Christine Gilbert admitted she was forced to back down on a plan to monitor parental views as part of school risk assessments, despite her strong personal support for the idea.
She used her last speech as chief inspector to explain why it was dropped in the run up to the introduction of the current school inspection framework in 2009.
"At that stage, I was passionately concerned that we got parental views in there," Ms Gilbert said. "For all sorts of reasons, some cultural - within Ofsted - others technical, we never did that."
John Bangs, a Cambridge University senior research associate, said he thought any Ofsted inspectors with teaching experience would have opposed the idea.
"I suspect she (Ms Gilbert) simply didn't have the time or energy to campaign against her inspectors who would have great knowledge of the dangers of the idea," the former NUT head of education said.
"While parental concern might be genuine, there could be parental campaign groups with agendas not shared by the majority of parents."
Ms Gilbert's speech, to a Policy Exchange seminar last month, was the first time she admitted the watchdog's own culture had been a factor in dropping the idea.
She had previously cited "legal and logistical" reasons for the reversal. It was potentially embarrassing for a chief inspector who had publicly expressed her enthusiasm for allowing parents to influence the timing of inspections.
Her plan will now finally be put in place as part of the next inspection framework, though not soon enough for Ms Gilbert to able to oversee its introduction.
She said that, from September, Ofsted's website will allow parents to "essentially rate their school".
"We will look at it as part of the data we look at to consider a school," Ms Gilbert said.
She first raised the idea in May 2008 as a safeguard for when Ofsted began to leave longer gaps between inspections of highly rated schools.
A year later, she told The TES she was "really keen" on it because "parental views are really important to us". But Ms Gilbert did reveal there had been negative responses from heads to the plan.
This January, appearing before the Commons education select committee, the chief inspector said she still wanted parental views to be part of risk assessments on schools.
"We thought that we'd cracked it two and a half years ago, when we'd been going to use commercial providers to do surveys," she said.
"There were all sorts of legal and logistical reasons why we couldn't do that."
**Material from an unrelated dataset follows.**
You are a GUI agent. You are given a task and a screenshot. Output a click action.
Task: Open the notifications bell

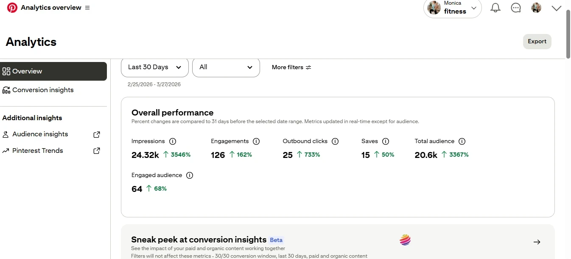coord(495,8)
An Ofsted spokesperson said: "Where parents contact us with complaints or concerns, their views inform our current risk-assessment decisions. In September, we are planning to introduce an additional way of canvassing parents' views, through our website. It has taken us longer than anticipated as we wanted to make sure we ask the right questions, in the right way and that our inspectors are trained and able to use the information properly."